We’ve talked plenty about brain-computer interfaces and novel computer chips that resemble the brain. We’ve covered how those “neuromorphic” chips could link up into tremendously powerful computing entities, using engineered communication nodes called artificial synapses.
As Moore’s law is dying, we even said that neuromorphic computing is one path towards the future of extremely powerful, low energy consumption artificial neural network-based computing—in hardware—that could in theory better link up with the brain. Because the chips “speak” the brain’s language, in theory they could become neuroprosthesis hubs far more advanced and “natural” than anything currently possible.
This month, an international team put all of those ingredients together, turning theory into reality.
The three labs, scattered across Padova, Italy, Zurich, Switzerland, and Southampton, England, collaborated to create a fully self-controlled, hybrid artificial-biological neural network that communicated using biological principles, but over the internet.
The three-neuron network, linked through artificial synapses that emulate the real thing, was able to reproduce a classic neuroscience experiment that’s considered the basis of learning and memory in the brain. In other words, artificial neuron and synapse “chips” have progressed to the point where they can actually use a biological neuron intermediary to form a circuit that, at least partially, behaves like the real thing.

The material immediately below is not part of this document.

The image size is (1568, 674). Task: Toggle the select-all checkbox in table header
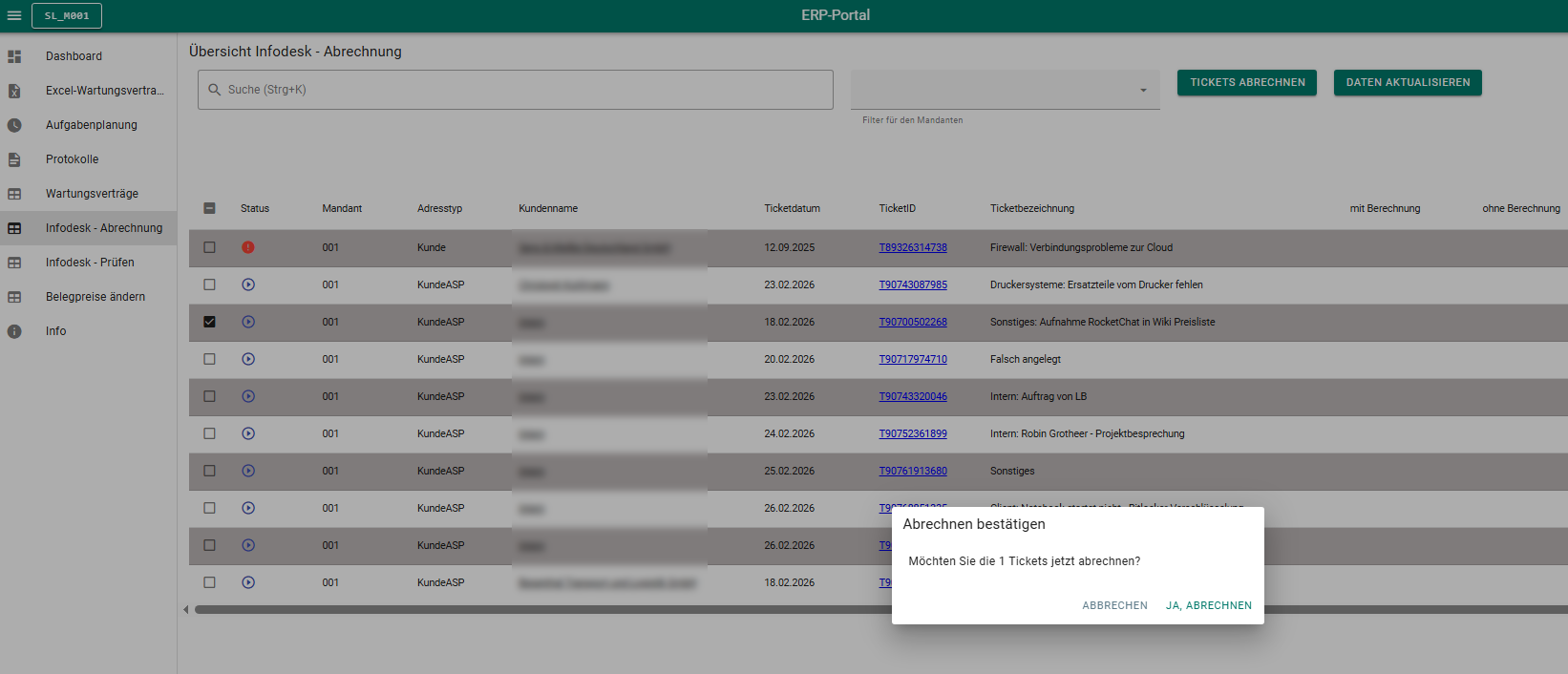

That’s not to say cyborg brains are coming soon. The simulation only recreated a small network that supports excitatory transmission in the hippocampus—a critical region that supports memory—and most brain functions require enormous cross-talk between numerous neurons and circuits. Nevertheless, the study is a jaw-dropping demonstration of how far we’ve come in recreating biological neurons and synapses in artificial hardware.
And perhaps one day, the currently “experimental” neuromorphic hardware will be integrated into broken biological neural circuits as bridges to restore movement, memory, personality, and even a sense of self.
The Artificial Brain Boom
One important thing: this study relies heavily on a decade of research into neuromorphic computing, or the implementation of brain functions inside computer chips.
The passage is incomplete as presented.